Remy, on the other hand, is young, enthusiastic and trained as head greenkeeper of a golf course. And if there is anyone who can handle grass and who knows all the secrets of grasses, it is a golf greenkeeper. ‘So a football pitch like this is a piece of cake, really. Although you do have an entire stadium and the TV cameras looking down on it. The biggest problem is still how to repair the damage caused by sliding as quickly as possible and how to make sure that the turf is still more or less green and healthy after the winter weather. But that’s where SOS comes in.’ Remy de Milde is a huge fan of SOS. Thanks to Barenbrugs’ SOS, we no longer have to lay new turf in the stadium after the winter.
Caption: Barenbrug director Frank Barenbrug (r) with his ‘grass-mad’ Jan van den Boom and Feyenoord’s field manager Remy de Milde (l)
But it’s not only Feyenoord that is enthusiastic about SOS: it has also won over the head greenkeeper of the Old Course at St. Andrews, the holy of holies of golf, the groundsman at Manchester City, the world-famous Aintree racecourse where the horses rumble over the course in the notorious Grand National, and even the venerable cricket ground Lord’s. Because if there is anywhere that subjects turf to the highest conceivable demands, it’s Britain. But many a Dutch campsite, many a prestigious estate, many a public recreation site and many a park can now survive the winter thanks to SOS.
So what is so special about SOS? Barenbrug experimented with it for 15 years. Grown, hybridised and regrown - on Barenbrug’s 15,000 test plots in Wolfheze, and in its laboratories where 150 white-coated scientists subject the germinating grass seeds to daily scrutiny. The result: the new SOS grass mixture. SOS grows in the shade, in less light and at low temperatures. And it even germinates faster. So after a couple of winter sowings, the turf is once again perfect in the spring. ‘It germinates ultra-fast. The fastest grass in the world.
All over the world people and animals walk, run, play and graze on grass fields sown with Barenbrug seed. From the Bird’s Nest Stadium in Beijing, where the last Olympic Games opened, to Wimbledon. Barenbrug is already hard at work developing special grass seed for the football World Cup in South Africa. A good, healthy chunk of Dutch glory.
Nonetheless, Frank Barenbrug is modesty itself, as evidenced at the lunch in the Feyenoord restaurant. A grass appetiser, perhaps? ‘No, edible grass - we don’t have that yet.’ At least not for people. But virtually every meadow is sown with one of his feeder grass varieties. Last year Frank and his brother Bastiaan took over the helm of Royal Barenbrug and its branches all over the world from their father Bert. Bert is the grandson of Josephus Theodorus Barenbrug, who founded the seed company in 1904. Bert has now started playing golf. Recently he played on the Old Course at St. Andrews. So he was able to see for himself how his own seed was doing there.

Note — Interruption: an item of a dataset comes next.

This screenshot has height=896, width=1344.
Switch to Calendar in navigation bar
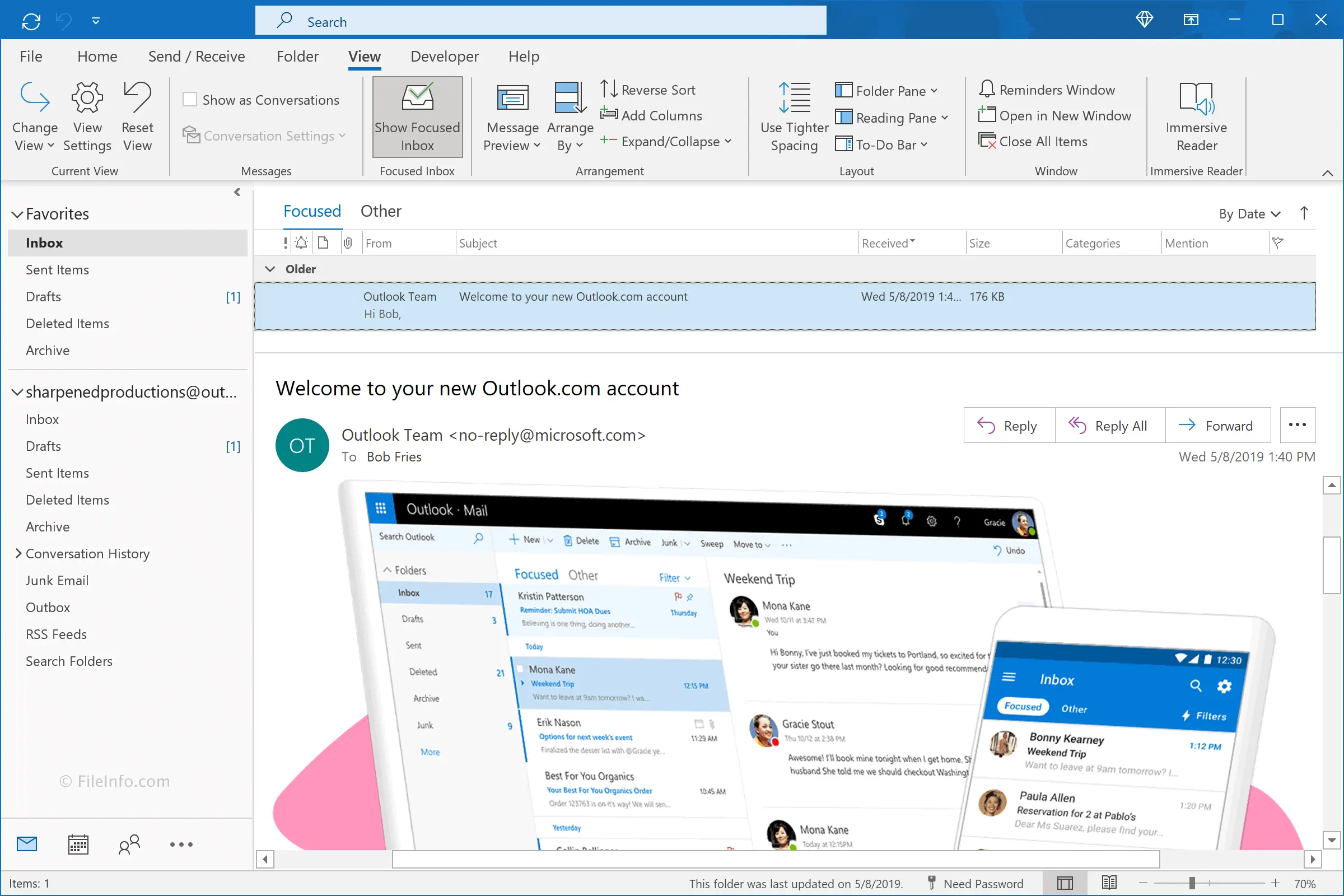[78, 844]
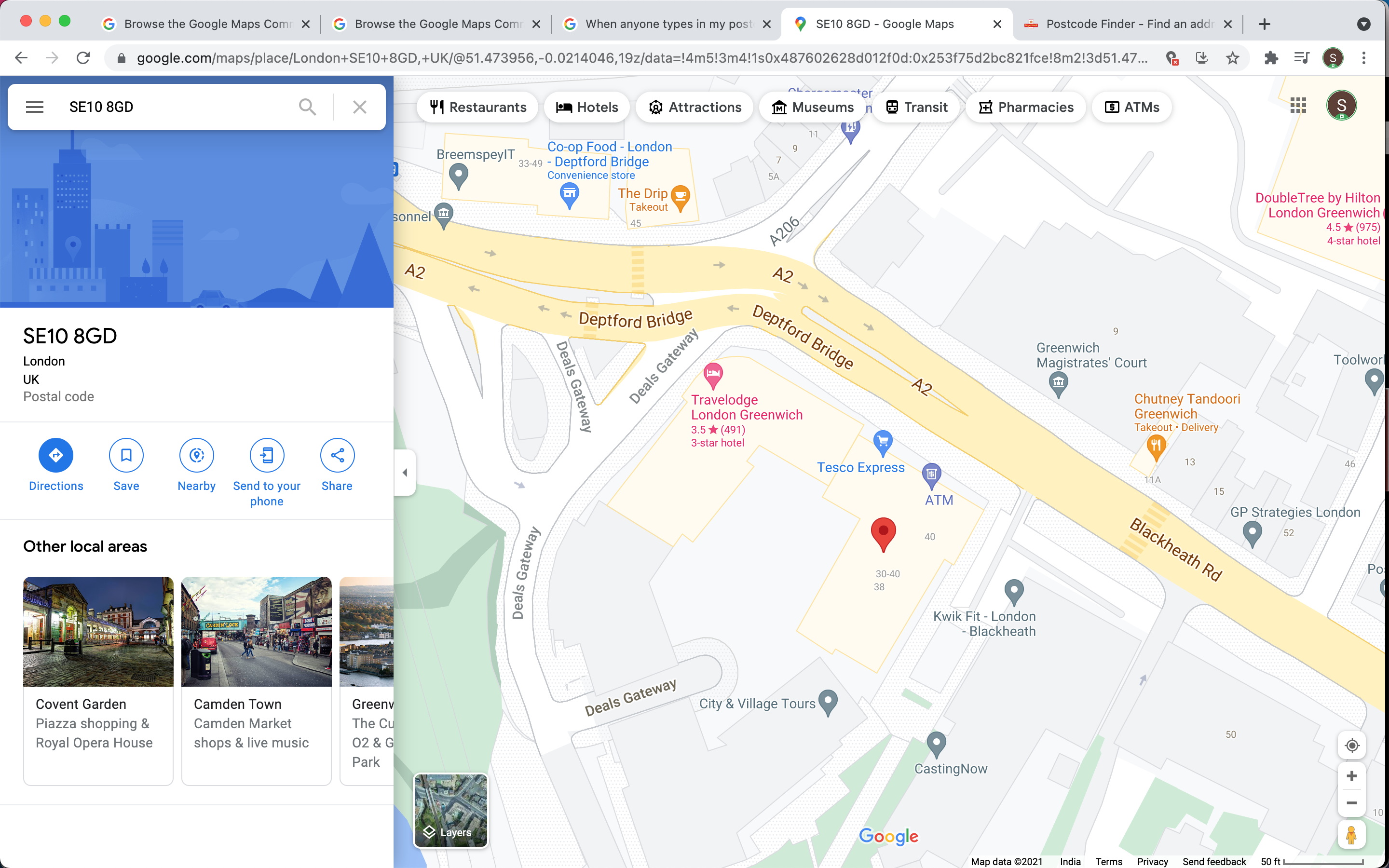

Son Frank is not such a great sportsman. At least not on grass. He does a bit of diving and shooting and plays a little tennis. ‘And the crazy thing is that when I’m watching a match at the football stadium I’m looking at the grass more than the players. Yes, at home I do have a beautiful lawn around the house. A couple of hundred square metres. I mow it myself. With a manual mower. It gives the best result.’
Virtually every garden in the Netherlands has grass from Barenbrug. You can already buy seed in packets with brand names like Park, Pokon, Ecostyle, Intratuin, Gamma or Praxis. They are all supplied by Barenbrug. Artificial grass? ‘You mean astro turf? No, that’s on the way out, even in football. Although it’s a different picture for hockey.’
Not only gardens, meadows and sports fields thrive on seed from Barenbrug. The company also makes a special seed for airports. For Schiphol, for example, where the runways are surrounded by huge grass fields. ‘These are special mixes that produce blades that are rough and vertical, so they are less appealing to vermin and insects. So the grass attracts fewer birds.’
And what new grass seed is Barenbrug breeding now? Grass that does not need mowing? ‘We already have that. Those are our low maintenance mixtures. One of our innovations.’ Purple grass? Red grass? ‘We are also experimenting with colours. But what I am still dreaming of is turning the Sahara completely green.’